Objectives:
1. In the featured-article discussion of The Giver, which article does Omni gamer cite as an example of how the plot summary could be changed?
2. Extend the featured-article discussion of The Giver beyond its final sentence.

Wikipedia:Featured article candidates/The Giver/archive3

From Wikipedia, the free encyclopedia

The Giver[edit]

Self-nom (this is the article I hack upon when my insomnia starts biting me). It has been up for FA twice before, once nominated by me and once by SocratesJedi. Anon edits have snipped away the POV bits mentioned the last time. It is now more thoroughly footnoted and referenced than many FAs, and it includes material hard to find elsewhere on the Web (thanks to things like "newspapers"). Anville 06:32, 24 Jun 2005 (UTC)

  • Conditional support, there are a mix of rererence styles used throughout the article, please adjust them so they're all using the same system and the numbers in the text match the notes.--nixie 06:50, 24 Jun 2005 (UTC)
All citations are now done using footnotes instead of inline hyperlinks. Anville 18:44, 25 Jun 2005 (UTC)
  • Support A well written article on an interesting topic. Just one thing I would like to see addressed. The plot summary is rather dry visually. This may have to do with the lack of links, but I think it could be improved. See The Brothers Karamazov for an example of how this could possibly be changed. Also, on the same note, some of the sections are rather long and dull as well. This is often a difficult thing for literature articles, but maybe some pictures could be added? Anyways, these are minor quibbles and I still support whether the article is changed or not. --Omni gamer 06:52, 24 Jun 2005 (UTC)
  • I gather in reading this that it is geared towards the middle-school age level, like 12 or so? I don't think that's made sufficiently clear, a mention in the intro or something like that would be nice. Also I'd like to see a little more detail about the controversy. How strong is the content to which some of these parents are objecting? That's not a vote, by the way, but I'd lean towards support if those things were addressed. Everyking 07:42, 24 Jun 2005 (UTC)
    • To amend that last part, upon reading more of the article I think I understand the controversy, but maybe it should be made a little more clear. Everyking 07:48, 24 Jun 2005 (UTC)
  • Support. A very well-written article. Some pictures would be nice, but this is a literary article, so that's less of a possibility; with that in mind, I think it's definately featured-article status. Almafeta 16:59, 24 Jun 2005 (UTC)
  • <Jun-Dai 17:54, 24 Jun 2005 (UTC)> The opening section should contain information on the relevance of the topic. What impact has The Giver had on society, and why should anyone care about it? Is this book widely read? Did it spark a literary revolution? or a revolution in the US or any other educational system? Did it cause riots? Is it still selling a good number of copies after 12 years, or has it mostly been forgotten? I'm not saying that the book has to have been revolutionary to deserve an article or get FA status, but it should at least provide some scope in the opening passage with regards to the book's significance. In fact, I would cut down the synopsizing in the first paragraph, since the first section after that is the plot synopsis. Additionally, the plot summary should be shorter. We don't need a long overview of the plot in an encyclopedia.

Supplied records:

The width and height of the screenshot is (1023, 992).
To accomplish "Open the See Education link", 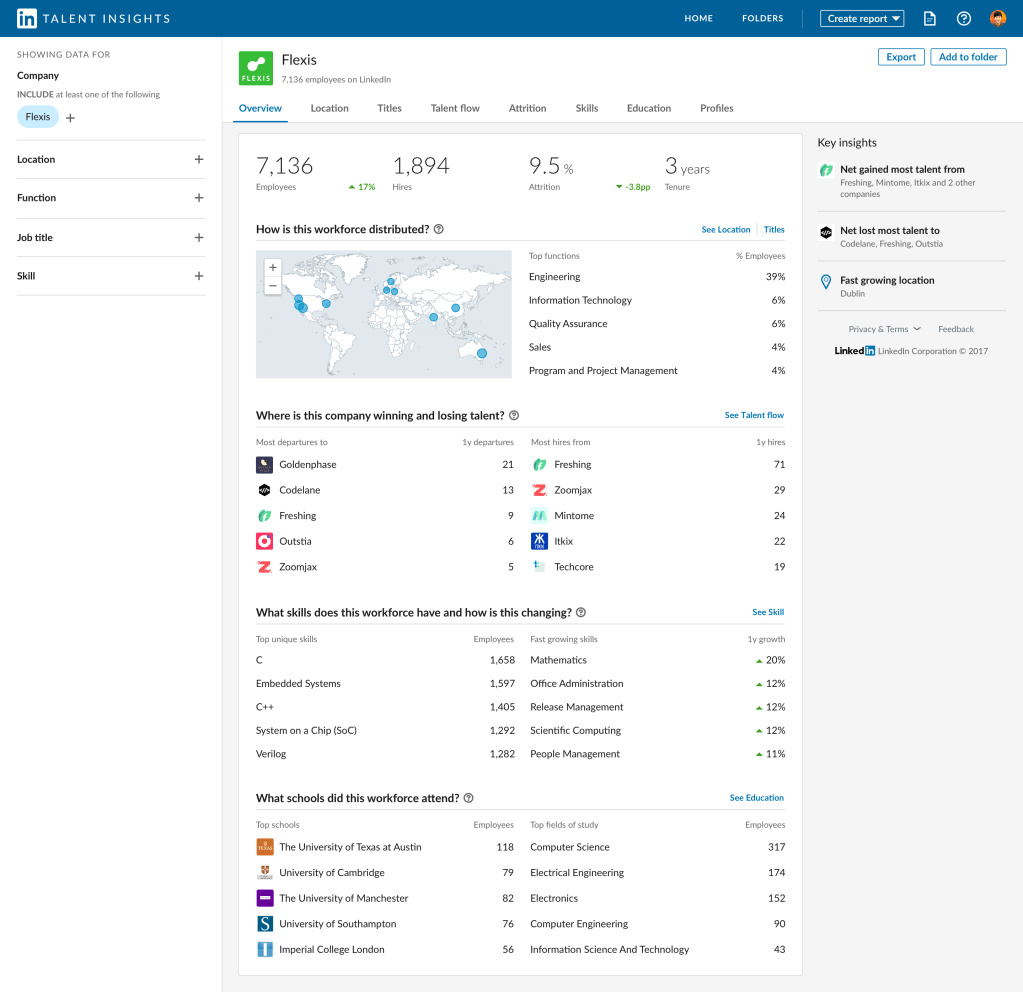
* * *
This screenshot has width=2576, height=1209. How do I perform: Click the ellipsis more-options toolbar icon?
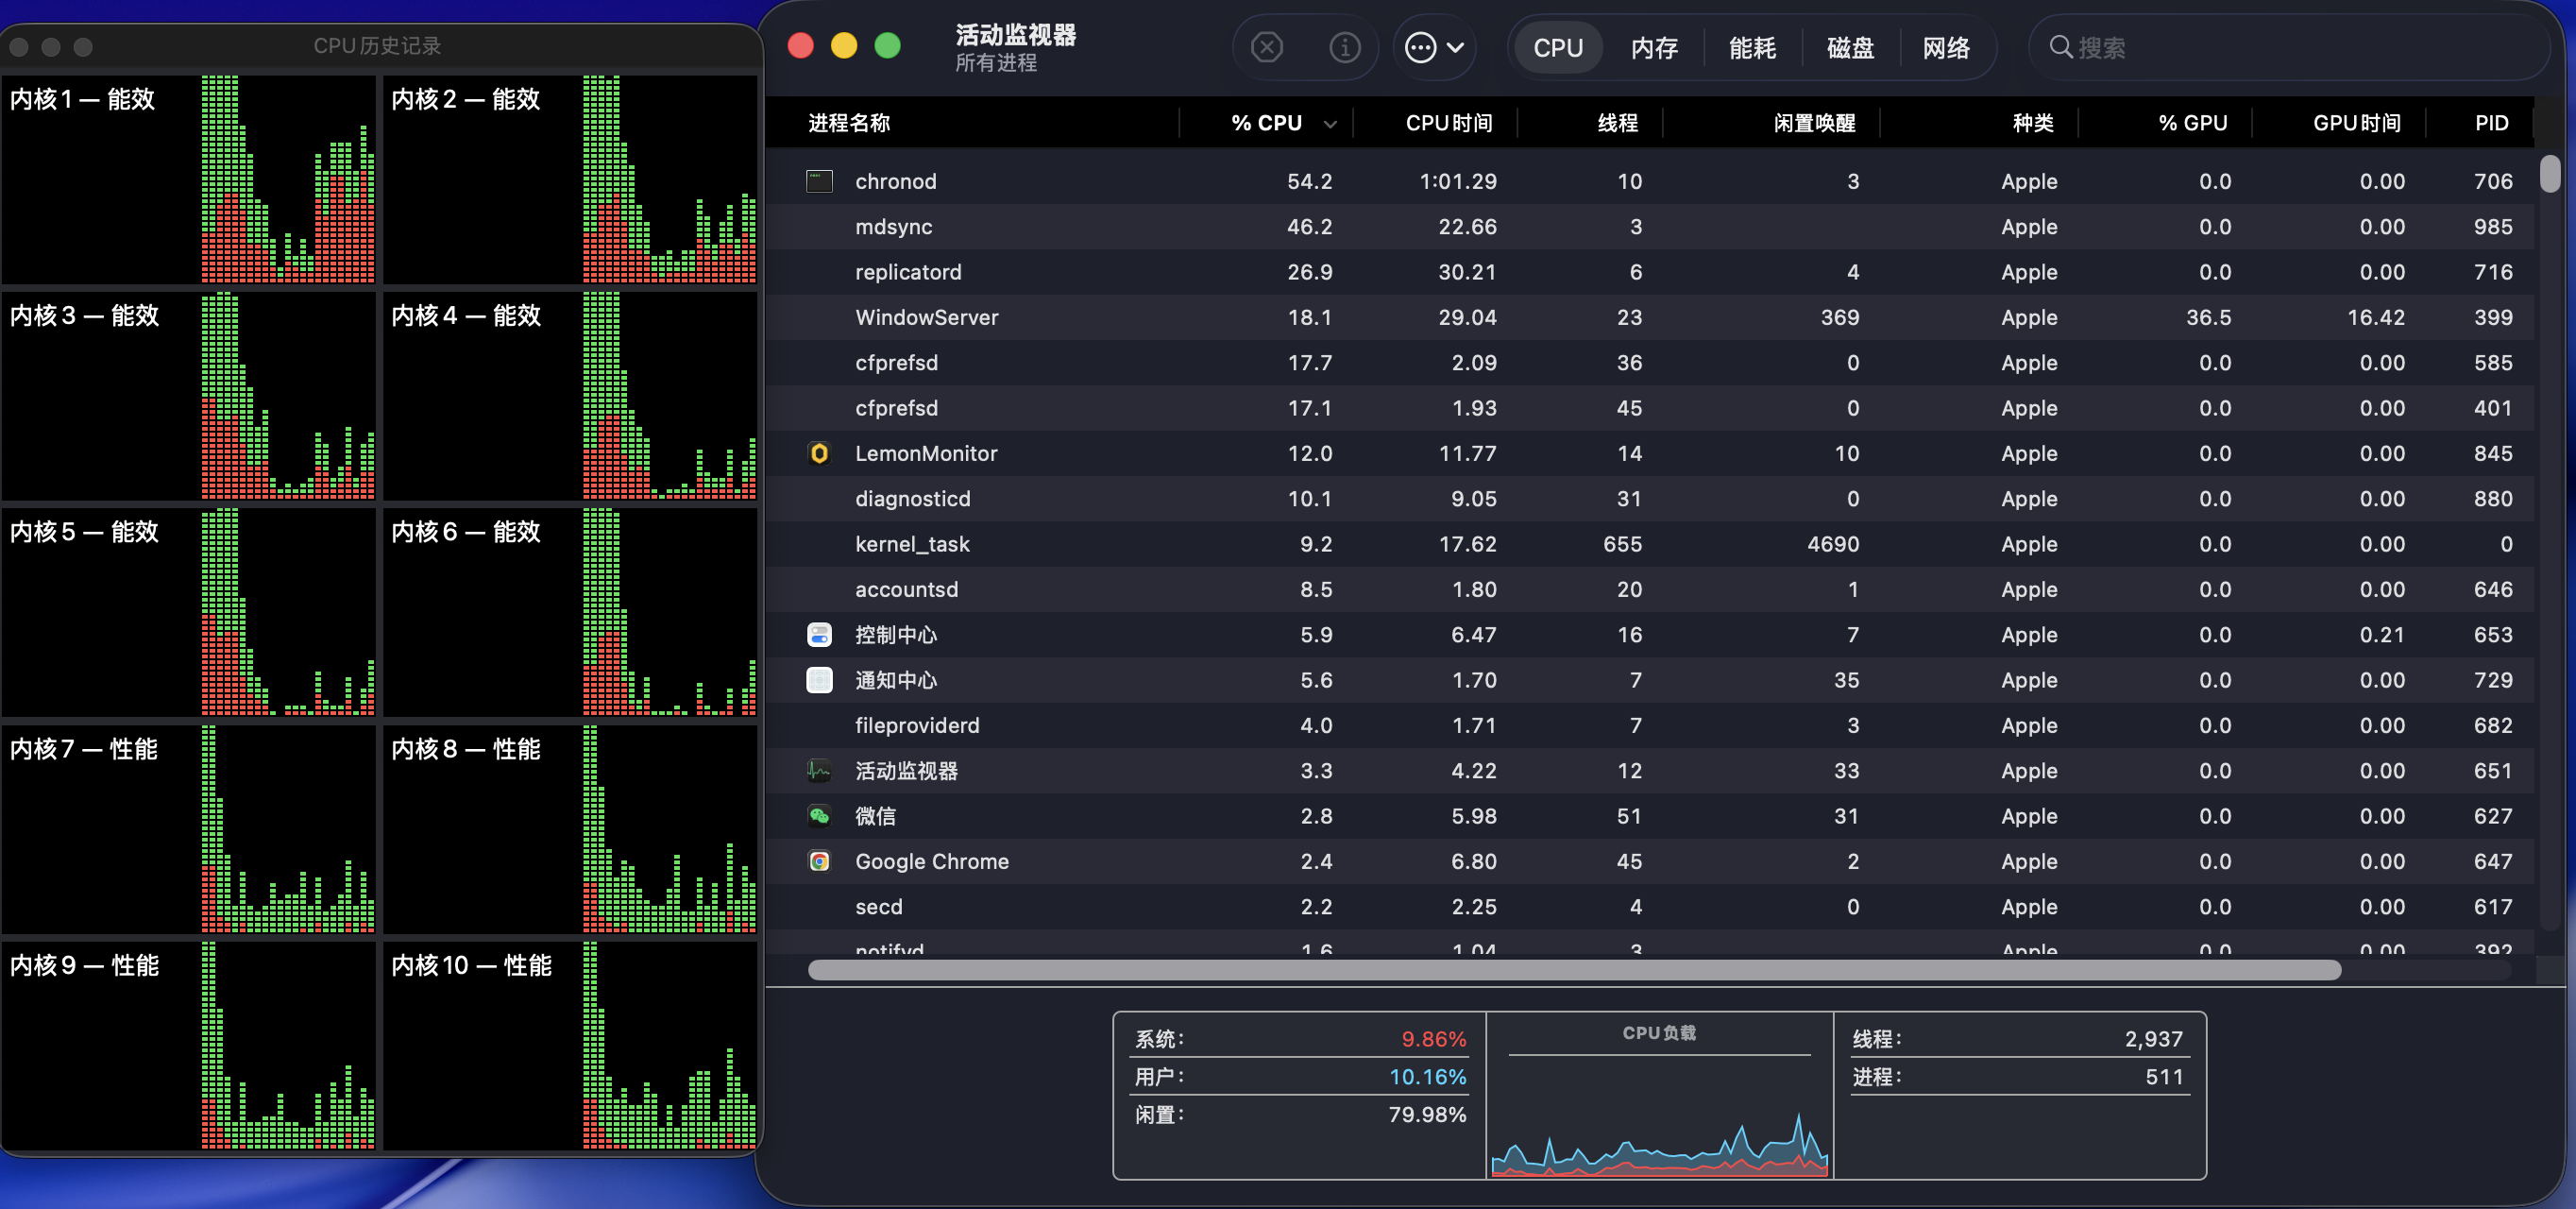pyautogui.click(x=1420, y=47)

Responses to the tasks:
1. The Brothers Karamazov

2.
    Just briefly: notice that the opening paragraph in The Adventures of Tintin starts with a description of how popular the series is (200 million books, 50 languages), followed by a description of the whole series in under 50 words, followed by what the series is known for. The Brothers Karamazov also starts by explaining the book's relevance. It also described the book in less than 50 words in the opening section, mostly focusing on relevance. The Country Wife also mostly discusses relevance in the opening section. The Giver, on the other hand, doesn't mention anything external to the book and its author in the opening section.
    To continue: the article as a whole suffers from a similar problem: it is mostly focussed on the internals of the book and its relevance to the author. The "history and critical reception" needs to be broken up. The critical response doesn't really need to be in the same section as discussions on classroom use of the book. The "inspirations and adaptations" section is especially choppy in a fairly choppy article. Anything that seems as much like a list as that section does should be done with bullet points or rephrased to flow better. Additionally, the fact that imdb listed the Giver as a possible movie is not encyclopedic material, and this especially includes details about that listing ("Bridges himself is, at present, the only credited cast member to be listed.").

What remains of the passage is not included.